Reforma Tributária

Split Payment: o imposto será descontado na hora da venda e vai mexer no seu caixa

O ministro da Fazenda, Dario Durigan, apresentou em julho a nova etapa do split payment, o sistema que vai separar automaticamente a parcela do imposto no momento do pagamento, antes mesmo de o dinheiro chegar à conta da empresa. Segundo o ministro, o volume de operações processadas será 170 vezes maior que o do Pix, o que dá a dimensão da mudança.

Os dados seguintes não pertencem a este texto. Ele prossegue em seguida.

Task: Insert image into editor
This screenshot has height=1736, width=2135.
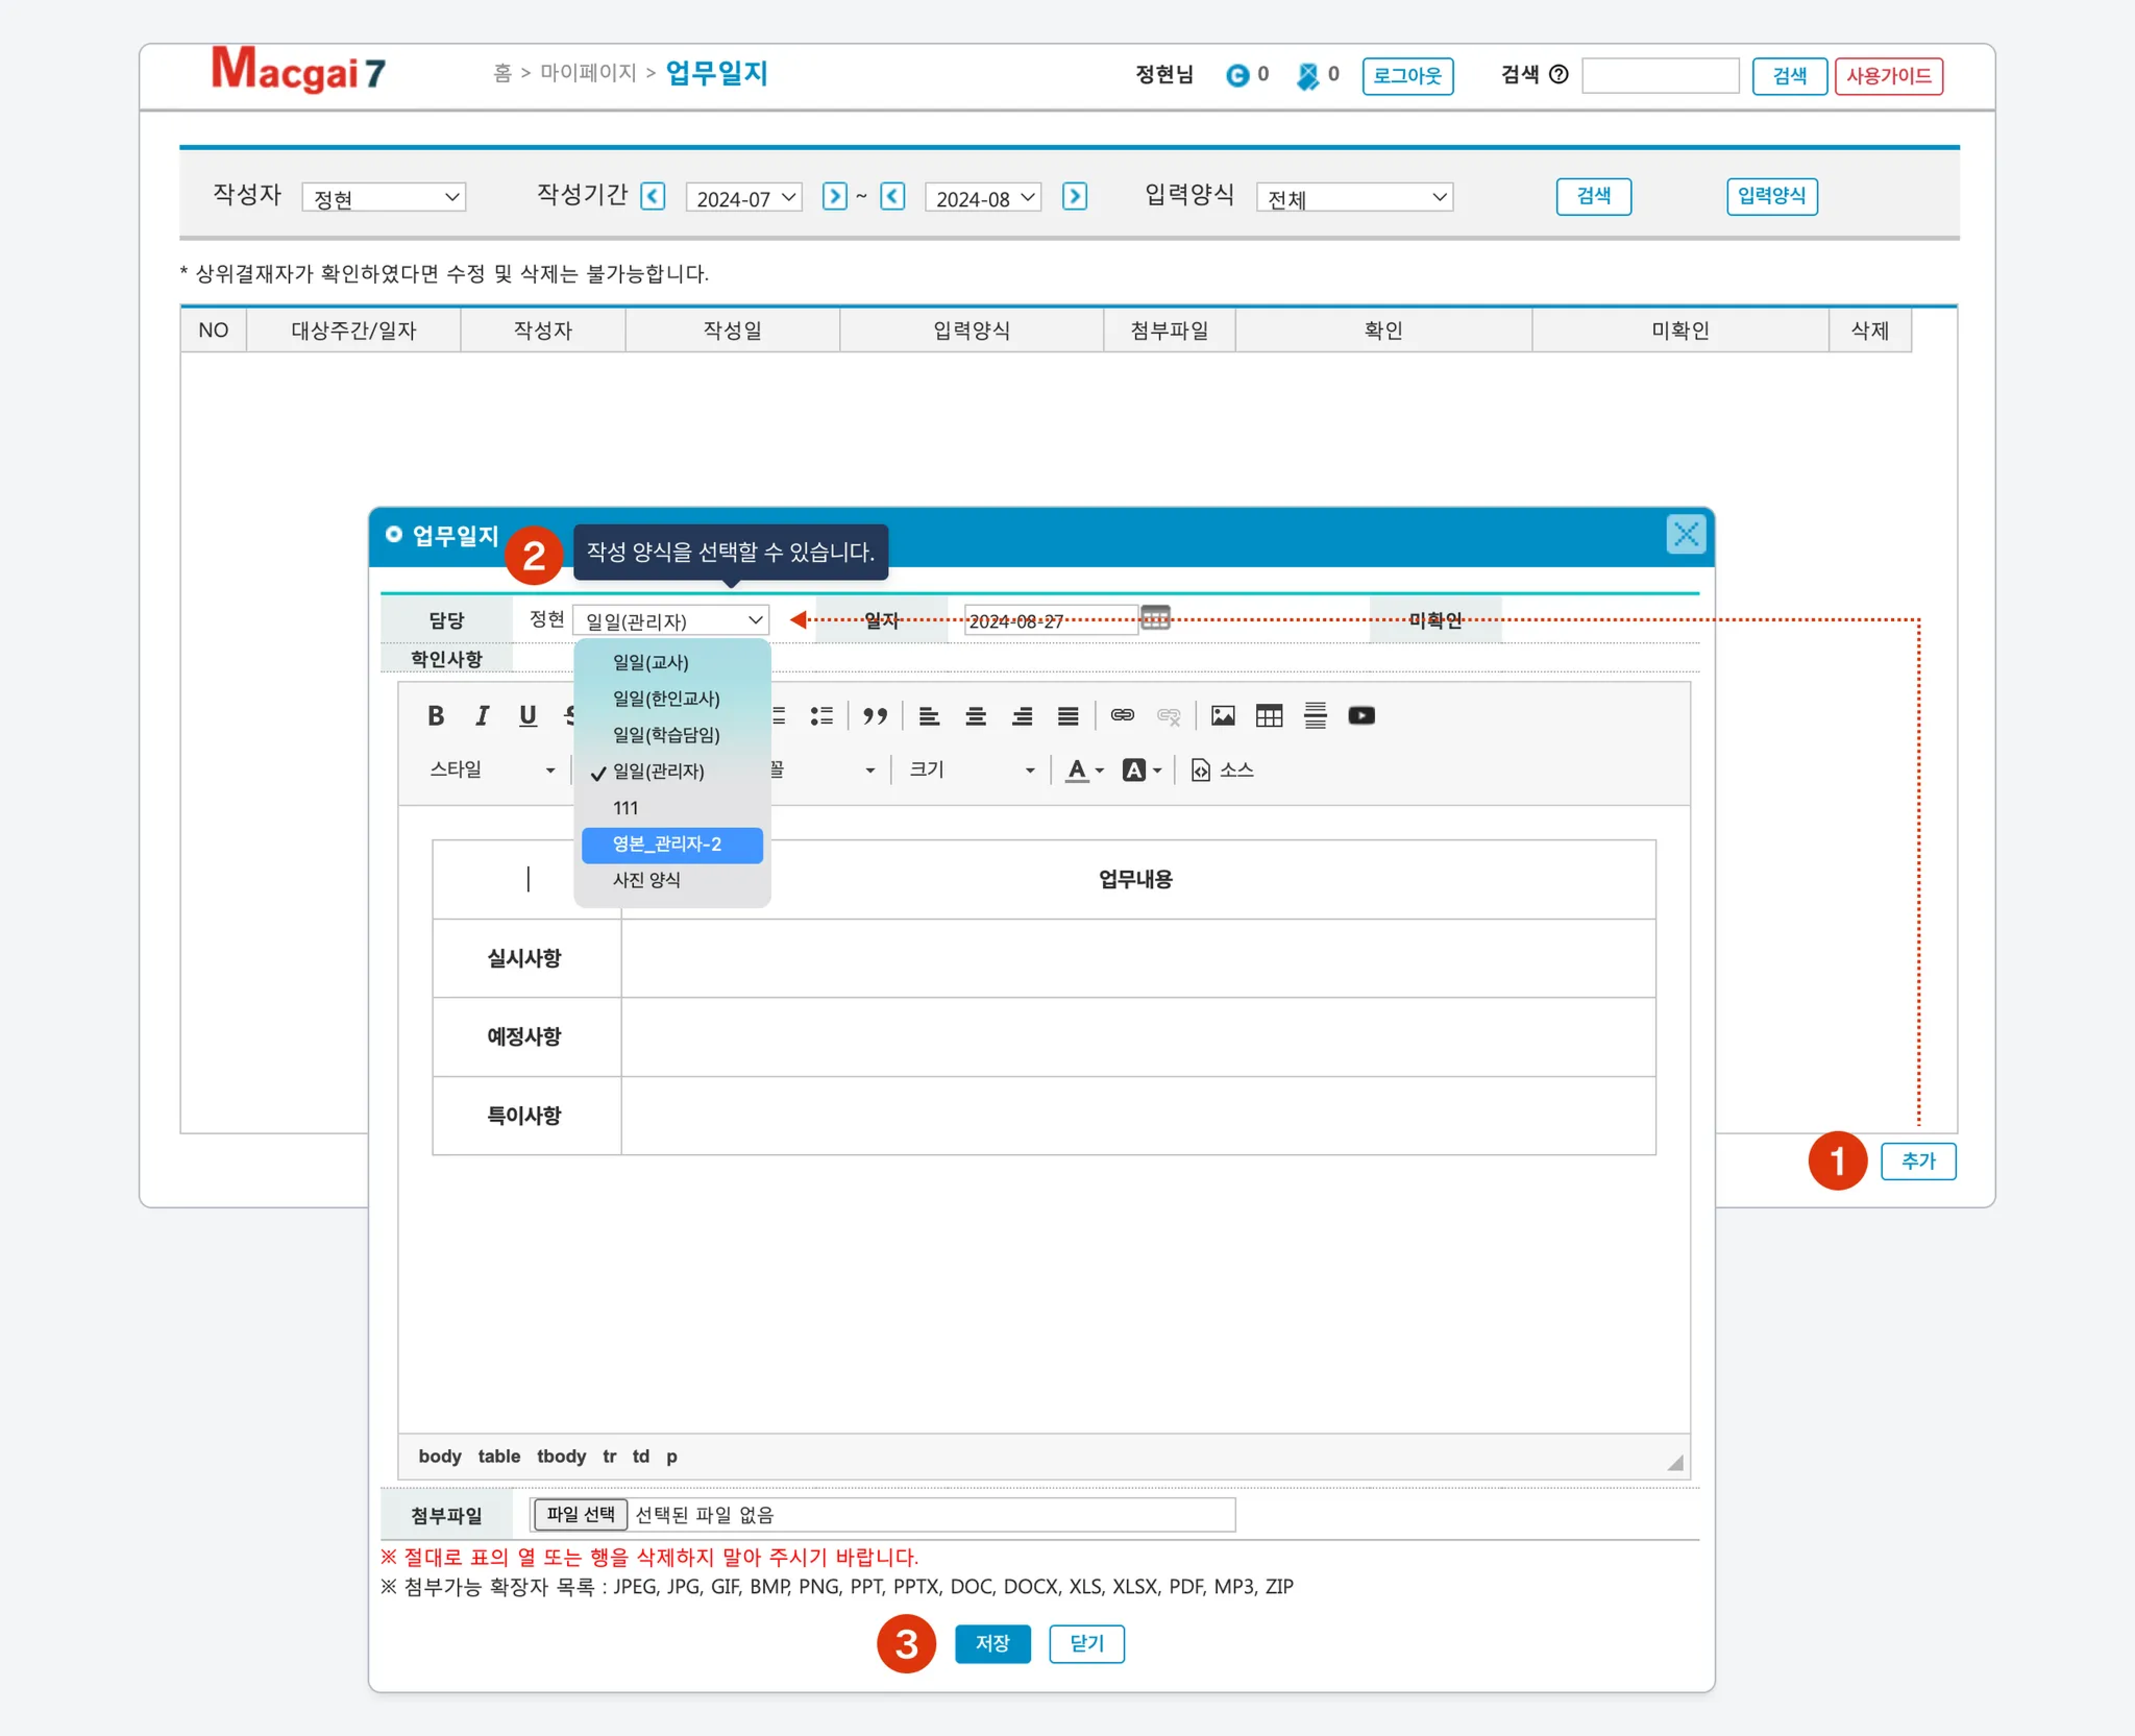Action: coord(1222,715)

A Receita Federal e o Comitê Gestor do IBS já publicaram a documentação técnica da plataforma, com o manual de integração que bancos, fintechs, adquirentes de cartão e demais empresas de pagamento usarão para preparar seus sistemas.

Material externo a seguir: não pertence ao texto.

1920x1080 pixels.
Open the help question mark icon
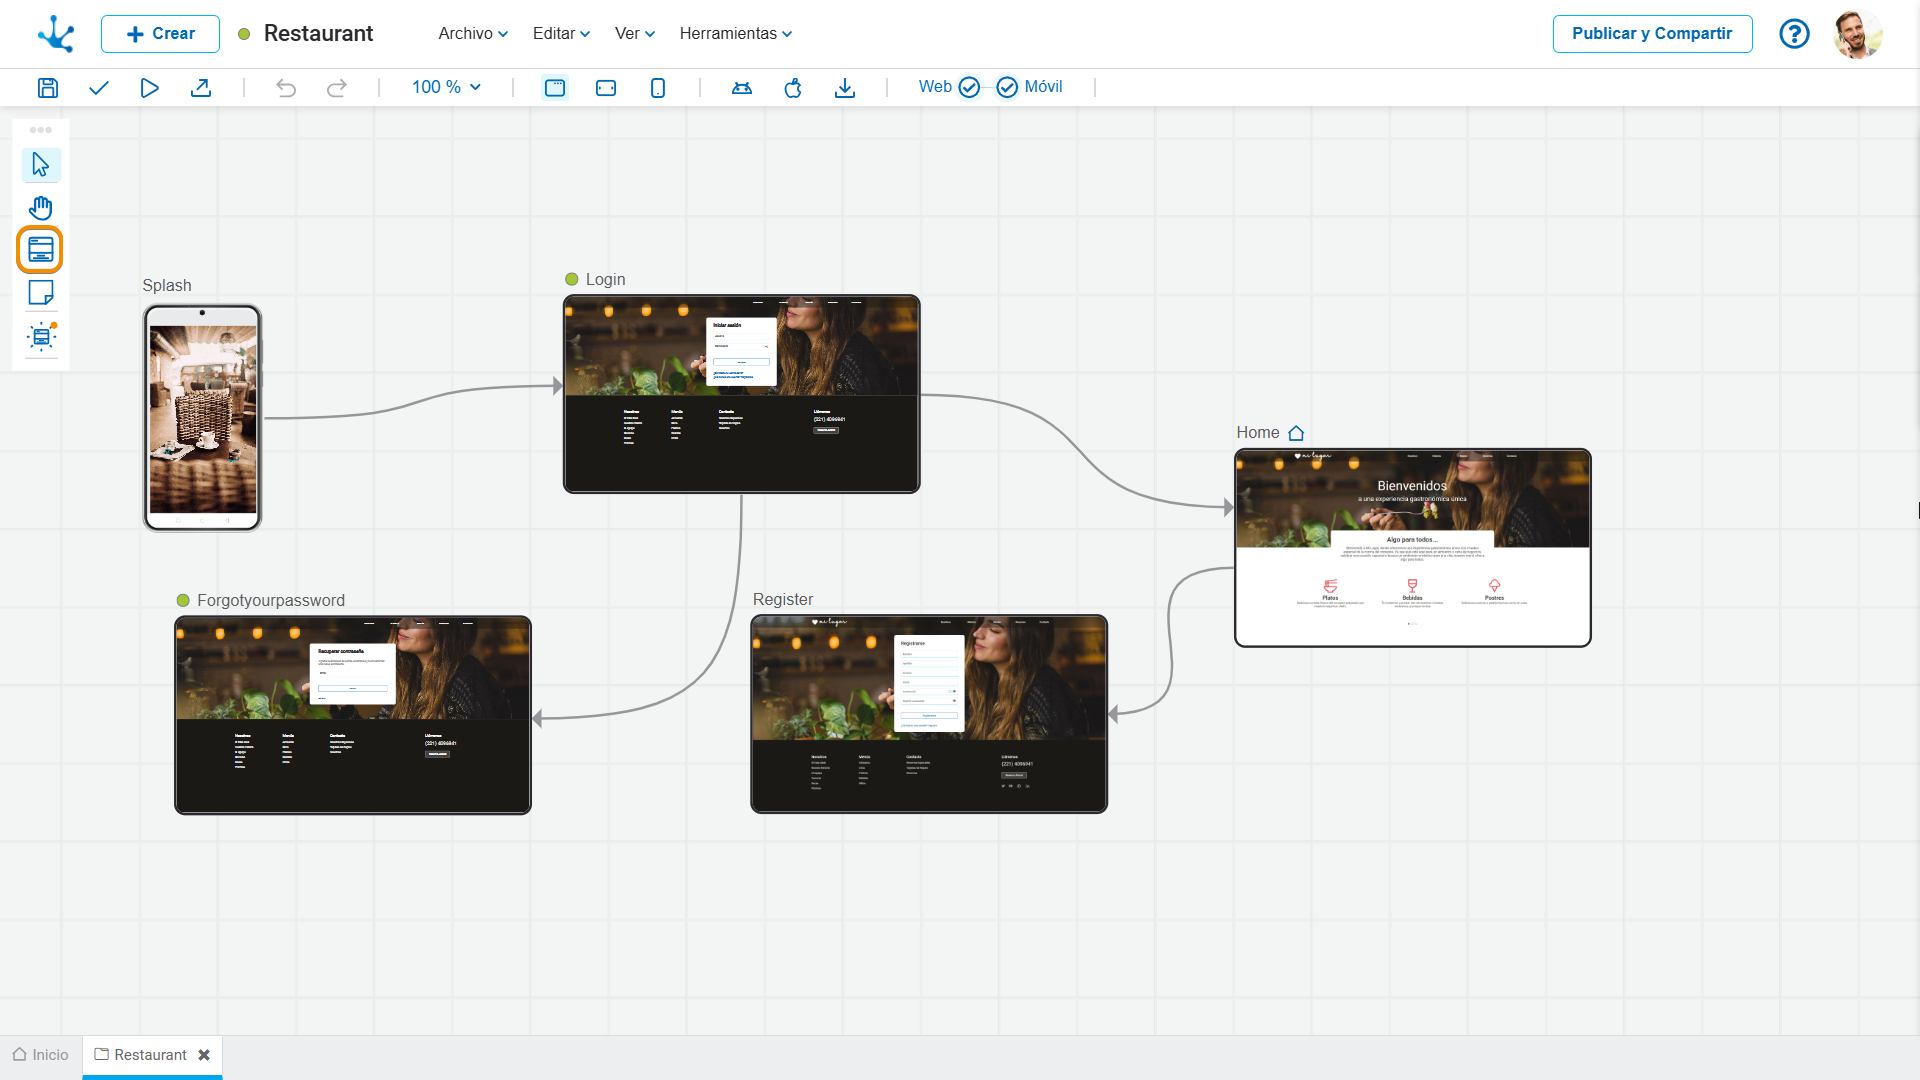1794,34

O impacto mais sensível será no fluxo de caixa. Hoje, o valor do imposto entra na conta da empresa junto com a venda e só é recolhido depois, no vencimento da guia. Com o split payment, esse intervalo desaparece: a empresa passa a receber o valor líquido, já descontado o tributo. Negócios que recebem por cartão e Pix, como bares, restaurantes e clínicas, e empresas que vendem parcelado sentirão a diferença com mais intensidade e precisam recalcular capital de giro, prazos de recebimento e precificação.

O cronograma dá tempo para se preparar. O ano de 2026 é de testes, sem cobrança real, e o próprio ministro afirmou que este "não é um ano de punição, é um ano de aprendizado". A implementação efetiva começa em 2027, de forma facultativa e por etapas, priorizando transações entre empresas e pagamentos via Pix e débito. A recomendação é aproveitar o período de transição para simular o impacto no caixa e ajustar o planejamento financeiro.